Son jeu – savant mélange d’instinct (elle n’a jamais suivi de cours de théâtre) et de réserve cérébrale (elle est née dans une famille d’artistes qui l’a initiée à diverses pratiques artistiques dès le plus jeune âge) – s’y déploie de façon éblouissante.
“C’est ce qui manque parfois au cinéma allemand je trouve, la capacité de rêver des histoires”
Cette double facette de son jeu – la tentation de la pulsion instinctive retenue par la réserve de l’intellect – est caractéristique d’une actrice éprise de liberté : “Je n’aime pas les règles, j’ai besoin de liberté. Quand on fait un film, on passe un an, et parfois même plus si on compte la promotion, à vivre avec un personnage.
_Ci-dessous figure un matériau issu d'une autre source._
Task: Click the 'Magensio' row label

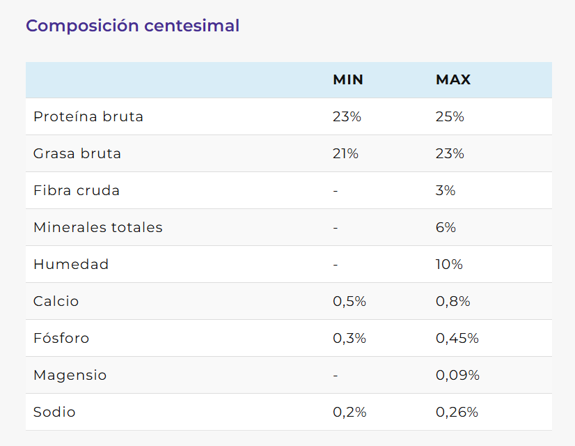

Donc je dois vraiment être passionnée par le projet et le personnage si je ne veux pas m’ennuyer. C’est ce qui manque parfois au cinéma allemand je trouve, la capacité de rêver des histoires. Dans Ondine, on sent certes le poids d’une histoire passée, celle de la ville de Berlin que je connais bien, mais le film la tire vers l’imaginaire. J’aspire à ce type de cinéma qui ose expérimenter.”
Ondine de Christian Petzold avec Paula Beer, Franz Rogowski (All., Fr, 2019, 1h30)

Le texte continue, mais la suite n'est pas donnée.